Please rewrite each line of the data below, replacing "screenshot" with "screen capture" and changing nothing else. Leave the pictures out of your answer.

### Supplied material
▬▬▬
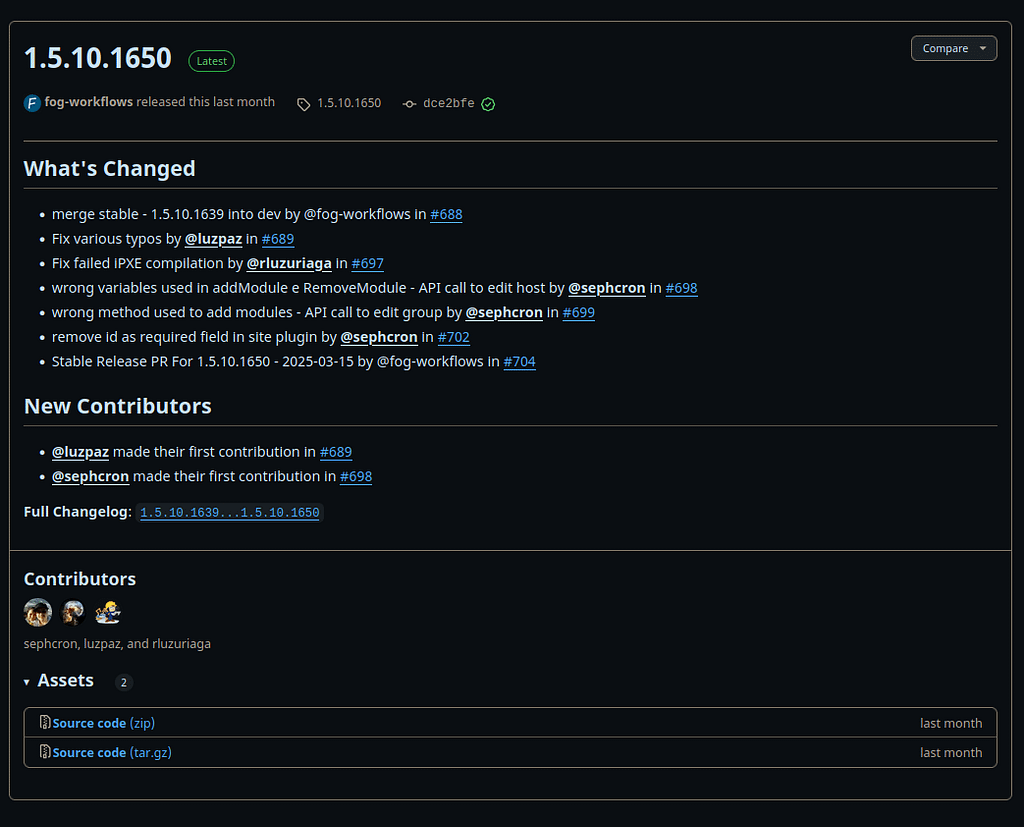Click the tar.gz file icon for Source code
Screen dimensions: 1024x827
coord(45,752)
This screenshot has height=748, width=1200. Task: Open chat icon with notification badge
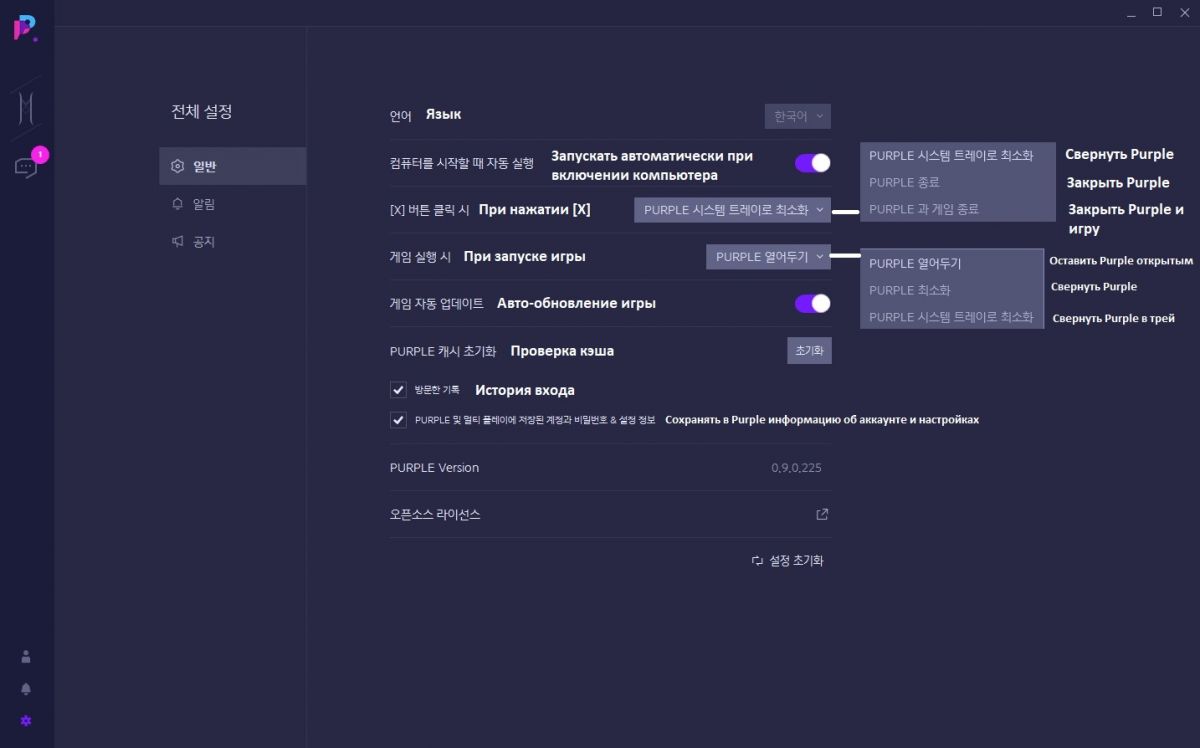pyautogui.click(x=26, y=167)
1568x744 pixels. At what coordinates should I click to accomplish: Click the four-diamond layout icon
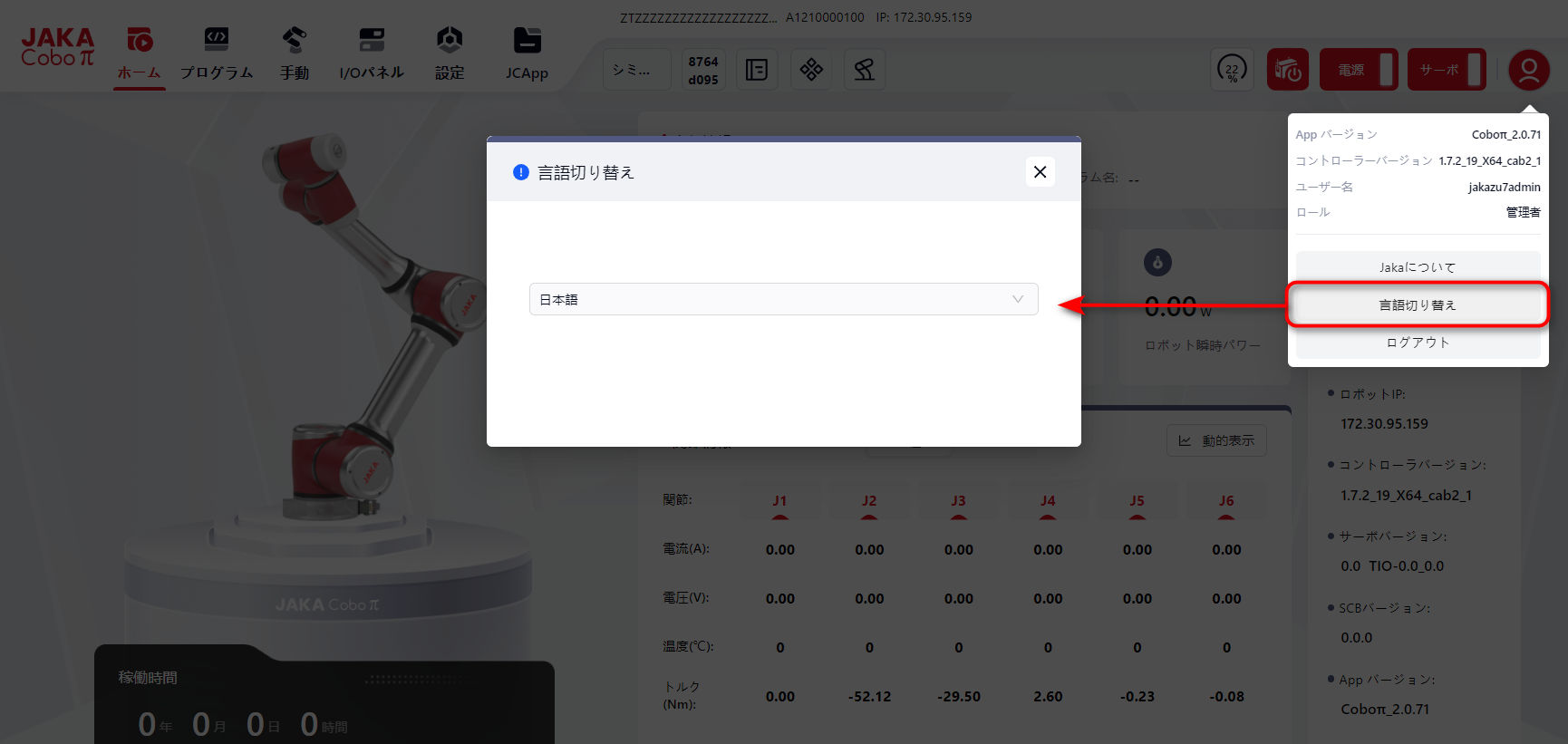pyautogui.click(x=811, y=70)
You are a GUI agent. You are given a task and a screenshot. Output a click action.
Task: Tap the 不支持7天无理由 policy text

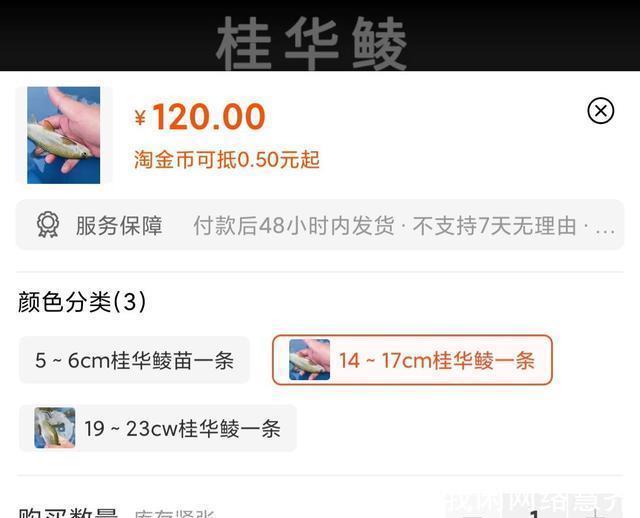tap(495, 225)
▬▬▬
### Full output
Click the tar.gz file icon for Source code
Screen dimensions: 1024x827
coord(45,752)
This screen capture has height=748, width=1200. Task: Open chat icon with notification badge
pyautogui.click(x=26, y=167)
1568x744 pixels. At what coordinates should I click to accomplish: Click the four-diamond layout icon
pyautogui.click(x=811, y=70)
You are a GUI agent. You are given a task and a screen capture. Output a click action.
Task: Tap the 不支持7天无理由 policy text

tap(495, 225)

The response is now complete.